▶ ARTICLE
▬▬▬▬▬▬▬▬▬▬

I had the same problem. It was cured by rebooting my cable modem, wireless router and all my computers.

----------


## eddietours

02:00.0 Network controller: Intel Corporation Wireless WiFi Link 5100

----------


## |Porsche

02:00.0 Network controller: Intel Corporation Wireless WiFi Link 5100

----------


## thomasaaron

OK, is it possible to set your router to n-only mode, instead of mixed mode (your router might call it something else)?

----------


## eddietours

am going to try that ones i get home thanks i got the Belkin n+

----------


## |Porsche

I will try that later tonight. I am running DD-WRT on a Linksys WRT320N.

----------


## |Porsche

Ok. I switched my AP to N only mode. The results are the same. Very slow connections bursty at times. See the attached screenshots of Mixed Mode and N only mode.

Any idea what we are dealing with?

----------


## eddietours

same for me too  :Confused:

----------


## thomasaaron

Looks like some others are having this issue too...
http://ubuntuforums.org/showthread.php?t=1349271

There is a bug report open on it too...
https://bugs.launchpad.net/ubuntu/+s...ux/+bug/491362

There is a new kernel update for Lucid. Please run your updates and reboot to see if the problem persists.

▬▬▬▬▬▬▬▬▬▬

▶ PROVIDED INFORMATION
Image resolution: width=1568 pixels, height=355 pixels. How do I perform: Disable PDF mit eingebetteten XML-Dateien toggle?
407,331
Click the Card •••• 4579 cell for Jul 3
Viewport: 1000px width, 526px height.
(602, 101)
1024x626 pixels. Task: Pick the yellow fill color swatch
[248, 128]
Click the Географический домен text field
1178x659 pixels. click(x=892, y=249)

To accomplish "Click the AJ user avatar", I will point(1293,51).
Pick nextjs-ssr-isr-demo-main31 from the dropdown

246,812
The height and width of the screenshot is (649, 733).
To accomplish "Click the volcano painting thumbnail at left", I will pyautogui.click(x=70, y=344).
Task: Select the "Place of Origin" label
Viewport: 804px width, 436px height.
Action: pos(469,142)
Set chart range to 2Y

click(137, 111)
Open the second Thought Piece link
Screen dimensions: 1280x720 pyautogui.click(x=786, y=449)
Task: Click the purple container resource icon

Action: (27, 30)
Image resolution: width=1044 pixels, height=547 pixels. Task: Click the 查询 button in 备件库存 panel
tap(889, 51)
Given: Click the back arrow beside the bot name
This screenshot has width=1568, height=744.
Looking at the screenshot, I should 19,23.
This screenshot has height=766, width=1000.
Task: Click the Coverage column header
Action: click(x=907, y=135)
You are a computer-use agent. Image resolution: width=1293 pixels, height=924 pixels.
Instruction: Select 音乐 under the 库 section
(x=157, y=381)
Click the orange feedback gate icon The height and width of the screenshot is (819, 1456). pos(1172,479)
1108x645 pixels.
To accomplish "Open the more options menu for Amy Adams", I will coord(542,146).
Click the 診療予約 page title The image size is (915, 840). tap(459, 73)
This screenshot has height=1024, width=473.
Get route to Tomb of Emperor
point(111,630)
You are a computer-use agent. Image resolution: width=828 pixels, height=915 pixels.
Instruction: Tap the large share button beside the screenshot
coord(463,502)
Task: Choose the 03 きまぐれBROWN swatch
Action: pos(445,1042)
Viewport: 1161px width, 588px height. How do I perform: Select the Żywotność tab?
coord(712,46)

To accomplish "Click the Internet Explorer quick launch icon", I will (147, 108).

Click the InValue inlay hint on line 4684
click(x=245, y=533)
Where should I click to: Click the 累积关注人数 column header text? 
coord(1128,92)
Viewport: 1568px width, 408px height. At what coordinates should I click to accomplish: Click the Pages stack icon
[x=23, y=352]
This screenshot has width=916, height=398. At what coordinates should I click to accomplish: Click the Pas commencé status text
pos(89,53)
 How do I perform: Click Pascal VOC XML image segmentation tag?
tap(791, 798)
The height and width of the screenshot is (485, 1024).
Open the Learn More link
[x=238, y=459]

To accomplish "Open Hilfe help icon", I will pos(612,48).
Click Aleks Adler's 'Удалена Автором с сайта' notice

▬▬▬▬▬▬▬▬▬▬

▶ TO BE DONE
A: In the listing, copy the lines from the one containing "I will pos(612,48)." through the end of the listing, substituting "message" for "notice" and leaving everything else as it is.
B: Resume the forum thread about slow wireless connections from the point where it stops.
The listing has nothing to do with the forum thread about slow wireless connections.

▶ ANSWER LIST
A:
To accomplish "Open Hilfe help icon", I will pos(612,48).
Click Aleks Adler's 'Удалена Автором с сайта' message

B:
----------


## eddietours

no luck

----------


## thomasaaron

What kind of encryption are you using on your router? 

Also, please try removing encryption and see if you get n-speeds. (I don't expect you to keep it like that, I'm just trying to home in on exactly what we're dealing with.)

----------


## uwe lars

Same problem: with Ubuntu 09.10 all was o.k.; with Ubuntu 10.04, the 802.11n connection is highly unstable; I've a Lenovo SL510 notebook with "Network controller: Intel Corporation WiFi Link 1000 Series".
Router configuration change to 802.11b+g only completely helped.

----------


## |Porsche

I have been busy so I have not been able to troubleshoot the issue any further. I suggest that anybody else that is having this issue goes to the bug report and tell them that you are also affected. Perhaps System 76 can submit patch once we find the issue if nobody else is able to do anything.

The bug report is located at https://bugs.launchpad.net/ubuntu/+s...ux/+bug/491362

----------


## |Porsche

Just turned WPA2 Personal off and the issue persists. Any other info you need?

----------


## thomasaaron

OK, can you go into your router and try to set it to G mode, or maybe abg mode, or something like that... something that doesn't include N.

That might actually make your connection faster while we're trying to figure this one out.

----------


## JohnDoe365

Please take a look if it is related to
http://ubuntuforums.org/showthread.php?t=1487039
ie disable and re-enable wireless. Is speed (much) faster now?

----------


## lapinope

Samething here.  Works fine under Windows, and was working ok under Ubuntu 09.10.  Very slow since I upgraded to Ubuntu 10.04 (Windows still ok).

Using a lenovo T500 with "03:00.0 Network controller: Intel Corporation Wireless WiFi Link 5300"

Using "802.11n only", "802.11g only" or "802.11a only" in either 2.4Ghz or 5Ghz doesn't change anything.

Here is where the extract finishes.